----- Material provided

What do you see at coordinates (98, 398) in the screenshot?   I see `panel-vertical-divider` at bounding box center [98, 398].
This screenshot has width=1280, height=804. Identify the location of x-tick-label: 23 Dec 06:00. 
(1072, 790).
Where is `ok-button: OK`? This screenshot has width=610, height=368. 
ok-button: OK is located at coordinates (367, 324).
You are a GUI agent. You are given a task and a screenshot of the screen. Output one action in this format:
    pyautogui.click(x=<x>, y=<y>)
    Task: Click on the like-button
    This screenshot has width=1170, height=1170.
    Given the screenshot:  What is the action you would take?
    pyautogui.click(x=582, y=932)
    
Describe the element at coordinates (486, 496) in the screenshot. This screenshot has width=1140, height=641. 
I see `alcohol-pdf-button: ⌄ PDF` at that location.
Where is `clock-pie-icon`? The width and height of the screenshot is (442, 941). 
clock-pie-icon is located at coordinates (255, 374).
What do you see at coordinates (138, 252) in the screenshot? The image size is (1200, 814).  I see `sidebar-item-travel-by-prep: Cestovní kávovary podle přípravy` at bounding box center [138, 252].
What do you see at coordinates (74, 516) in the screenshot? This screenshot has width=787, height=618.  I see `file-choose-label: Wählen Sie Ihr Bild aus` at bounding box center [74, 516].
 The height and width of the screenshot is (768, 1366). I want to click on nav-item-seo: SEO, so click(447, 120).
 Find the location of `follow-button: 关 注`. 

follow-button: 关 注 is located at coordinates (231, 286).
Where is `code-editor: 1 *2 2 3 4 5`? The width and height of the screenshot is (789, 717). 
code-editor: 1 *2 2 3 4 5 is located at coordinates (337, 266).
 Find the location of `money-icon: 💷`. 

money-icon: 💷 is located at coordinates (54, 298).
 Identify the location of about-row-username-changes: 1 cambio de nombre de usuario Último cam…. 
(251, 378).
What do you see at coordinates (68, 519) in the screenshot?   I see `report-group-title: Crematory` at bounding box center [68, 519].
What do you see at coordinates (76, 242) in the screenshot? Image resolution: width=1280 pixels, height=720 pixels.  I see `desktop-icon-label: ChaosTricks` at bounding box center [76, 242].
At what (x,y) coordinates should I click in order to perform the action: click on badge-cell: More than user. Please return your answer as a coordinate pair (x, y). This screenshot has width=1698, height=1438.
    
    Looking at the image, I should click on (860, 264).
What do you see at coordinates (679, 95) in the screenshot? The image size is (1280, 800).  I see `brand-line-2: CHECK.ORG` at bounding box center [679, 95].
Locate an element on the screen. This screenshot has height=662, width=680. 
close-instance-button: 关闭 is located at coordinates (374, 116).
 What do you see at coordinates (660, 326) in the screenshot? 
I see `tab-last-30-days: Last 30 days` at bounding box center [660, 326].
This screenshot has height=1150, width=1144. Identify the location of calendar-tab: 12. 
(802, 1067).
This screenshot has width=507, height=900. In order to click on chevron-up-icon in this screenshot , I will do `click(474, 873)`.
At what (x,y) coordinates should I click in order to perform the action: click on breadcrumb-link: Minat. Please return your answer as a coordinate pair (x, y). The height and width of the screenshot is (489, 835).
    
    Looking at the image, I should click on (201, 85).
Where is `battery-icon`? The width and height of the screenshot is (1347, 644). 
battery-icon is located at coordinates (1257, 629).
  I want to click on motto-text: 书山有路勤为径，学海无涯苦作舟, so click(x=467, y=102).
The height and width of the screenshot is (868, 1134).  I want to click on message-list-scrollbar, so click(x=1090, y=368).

----------

Rewrite all of the records above as a numbered list, leaving out the blank lines.

## Written solution
1. What do you see at coordinates (98, 398) in the screenshot?   I see `panel-vertical-divider` at bounding box center [98, 398].
2. This screenshot has width=1280, height=804. Identify the location of x-tick-label: 23 Dec 06:00. 
3. (1072, 790).
4. Where is `ok-button: OK`? This screenshot has width=610, height=368. 
5. ok-button: OK is located at coordinates (367, 324).
6. You are a GUI agent. You are given a task and a screenshot of the screen. Output one action in this format:
7.     pyautogui.click(x=<x>, y=<y>)
8.     Task: Click on the like-button
9.     This screenshot has width=1170, height=1170.
10.     Given the screenshot:  What is the action you would take?
11.     pyautogui.click(x=582, y=932)
12. Describe the element at coordinates (486, 496) in the screenshot. This screenshot has width=1140, height=641. 
13. I see `alcohol-pdf-button: ⌄ PDF` at that location.
14. Where is `clock-pie-icon`? The width and height of the screenshot is (442, 941). 
15. clock-pie-icon is located at coordinates (255, 374).
16. What do you see at coordinates (138, 252) in the screenshot? The image size is (1200, 814).  I see `sidebar-item-travel-by-prep: Cestovní kávovary podle přípravy` at bounding box center [138, 252].
17. What do you see at coordinates (74, 516) in the screenshot? This screenshot has width=787, height=618.  I see `file-choose-label: Wählen Sie Ihr Bild aus` at bounding box center [74, 516].
18.  The height and width of the screenshot is (768, 1366). I want to click on nav-item-seo: SEO, so click(447, 120).
19.  Find the location of `follow-button: 关 注`. 
20. follow-button: 关 注 is located at coordinates (231, 286).
21. Where is `code-editor: 1 *2 2 3 4 5`? The width and height of the screenshot is (789, 717). 
22. code-editor: 1 *2 2 3 4 5 is located at coordinates (337, 266).
23.  Find the location of `money-icon: 💷`. 
24. money-icon: 💷 is located at coordinates (54, 298).
25.  Identify the location of about-row-username-changes: 1 cambio de nombre de usuario Último cam…. 
26. (251, 378).
27. What do you see at coordinates (68, 519) in the screenshot?   I see `report-group-title: Crematory` at bounding box center [68, 519].
28. What do you see at coordinates (76, 242) in the screenshot? Image resolution: width=1280 pixels, height=720 pixels.  I see `desktop-icon-label: ChaosTricks` at bounding box center [76, 242].
29. At what (x,y) coordinates should I click in order to perform the action: click on badge-cell: More than user. Please return your answer as a coordinate pair (x, y). This screenshot has width=1698, height=1438.
30.     Looking at the image, I should click on (860, 264).
31. What do you see at coordinates (679, 95) in the screenshot? The image size is (1280, 800).  I see `brand-line-2: CHECK.ORG` at bounding box center [679, 95].
32. Locate an element on the screen. This screenshot has height=662, width=680. 
33. close-instance-button: 关闭 is located at coordinates (374, 116).
34.  What do you see at coordinates (660, 326) in the screenshot? 
35. I see `tab-last-30-days: Last 30 days` at bounding box center [660, 326].
36. This screenshot has height=1150, width=1144. Identify the location of calendar-tab: 12. 
37. (802, 1067).
38. This screenshot has width=507, height=900. In order to click on chevron-up-icon in this screenshot , I will do `click(474, 873)`.
39. At what (x,y) coordinates should I click in order to perform the action: click on breadcrumb-link: Minat. Please return your answer as a coordinate pair (x, y). The height and width of the screenshot is (489, 835).
40.     Looking at the image, I should click on (201, 85).
41. Where is `battery-icon`? The width and height of the screenshot is (1347, 644). 
42. battery-icon is located at coordinates (1257, 629).
43.   I want to click on motto-text: 书山有路勤为径，学海无涯苦作舟, so click(x=467, y=102).
44. The height and width of the screenshot is (868, 1134).  I want to click on message-list-scrollbar, so click(x=1090, y=368).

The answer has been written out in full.